As far as I can tell, there's just a firm cultural belief amongst Java developers, perhaps influenced by its C ancestry, that anything written in Java code is inviolate: set in stone. If there's anything that could possibly ever change, it should be immediately externalised. If there's a process that might need to be configured, it will need to be done in its own scripting language outside the Java code. Programmatic configuration is bad, because it's putting something that might change inside the code.
This is rubbish. Java is a nice readable and writeable language. It's been designed to have small, independent compilation units so the compile cycle is short. It doesn't suffer from the "fragile base class" problem. Changing a Java class really isn't that big a deal most of the time.
But we feel the Java code must remain inviolate, and anything that might change must live outside, where it's safe to put volatile things.
Of course we don't expect end-users of an application to configure it by changing the code and recompiling. And anything you want to change during deployment needs to be external as well. But really, with the number of configuration files that a Java server-side app accumulates, maybe one tenth of it is actually stuff you'll eventually want exposed to the end-user.
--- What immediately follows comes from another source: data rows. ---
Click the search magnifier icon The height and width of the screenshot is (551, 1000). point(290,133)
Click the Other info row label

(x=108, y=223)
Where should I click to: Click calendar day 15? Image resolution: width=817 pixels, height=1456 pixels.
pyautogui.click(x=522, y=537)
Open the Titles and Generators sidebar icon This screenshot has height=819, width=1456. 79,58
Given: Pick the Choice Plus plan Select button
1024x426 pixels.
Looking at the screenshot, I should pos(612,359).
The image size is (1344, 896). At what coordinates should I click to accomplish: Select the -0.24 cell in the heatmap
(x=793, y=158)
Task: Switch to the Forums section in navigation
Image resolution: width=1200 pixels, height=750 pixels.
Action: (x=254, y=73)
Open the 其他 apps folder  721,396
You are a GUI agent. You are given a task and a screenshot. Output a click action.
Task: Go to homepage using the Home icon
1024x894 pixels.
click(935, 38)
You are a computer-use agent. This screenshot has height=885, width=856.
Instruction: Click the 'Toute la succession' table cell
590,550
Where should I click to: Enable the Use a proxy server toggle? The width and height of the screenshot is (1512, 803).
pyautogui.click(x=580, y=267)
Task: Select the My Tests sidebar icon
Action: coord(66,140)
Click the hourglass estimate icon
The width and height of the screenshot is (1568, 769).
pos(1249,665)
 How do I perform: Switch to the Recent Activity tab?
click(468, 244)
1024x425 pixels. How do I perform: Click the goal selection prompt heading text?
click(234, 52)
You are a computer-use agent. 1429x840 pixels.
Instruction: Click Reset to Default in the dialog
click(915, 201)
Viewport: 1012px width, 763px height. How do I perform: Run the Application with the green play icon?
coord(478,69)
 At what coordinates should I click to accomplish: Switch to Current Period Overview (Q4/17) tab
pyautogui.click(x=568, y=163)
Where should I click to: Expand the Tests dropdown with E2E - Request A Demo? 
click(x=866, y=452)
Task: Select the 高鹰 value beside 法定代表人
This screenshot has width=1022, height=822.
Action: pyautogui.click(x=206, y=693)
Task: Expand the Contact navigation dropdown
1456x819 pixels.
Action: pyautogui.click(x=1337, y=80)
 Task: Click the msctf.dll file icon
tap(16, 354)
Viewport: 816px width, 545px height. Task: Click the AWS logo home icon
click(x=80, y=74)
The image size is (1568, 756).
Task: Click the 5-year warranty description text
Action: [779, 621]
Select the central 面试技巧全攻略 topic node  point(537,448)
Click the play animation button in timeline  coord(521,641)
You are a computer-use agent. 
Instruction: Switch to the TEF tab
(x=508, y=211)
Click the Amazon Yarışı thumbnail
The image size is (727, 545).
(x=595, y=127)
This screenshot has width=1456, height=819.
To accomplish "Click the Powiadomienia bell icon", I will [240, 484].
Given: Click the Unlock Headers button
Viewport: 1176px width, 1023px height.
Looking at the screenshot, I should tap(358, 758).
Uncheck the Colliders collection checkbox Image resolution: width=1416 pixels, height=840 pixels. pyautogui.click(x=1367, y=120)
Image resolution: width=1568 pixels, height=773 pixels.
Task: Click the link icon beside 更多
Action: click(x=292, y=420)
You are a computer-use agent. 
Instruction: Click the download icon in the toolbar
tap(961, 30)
And rather than spread that tenth across a bunch of different configuration files, you're much better off if you're able to write some kind of code that centralises it in a way that makes sense for your application, rather than for the various libraries it's making use of.
Update: Daniel Sheppard contributed some nice tips on the subject.
1 ...because I know someone will at least be thinking this. Anonymous inner classes are not closures. They do a reasonable (if ridiculously verbose) job of faking it, but that's all.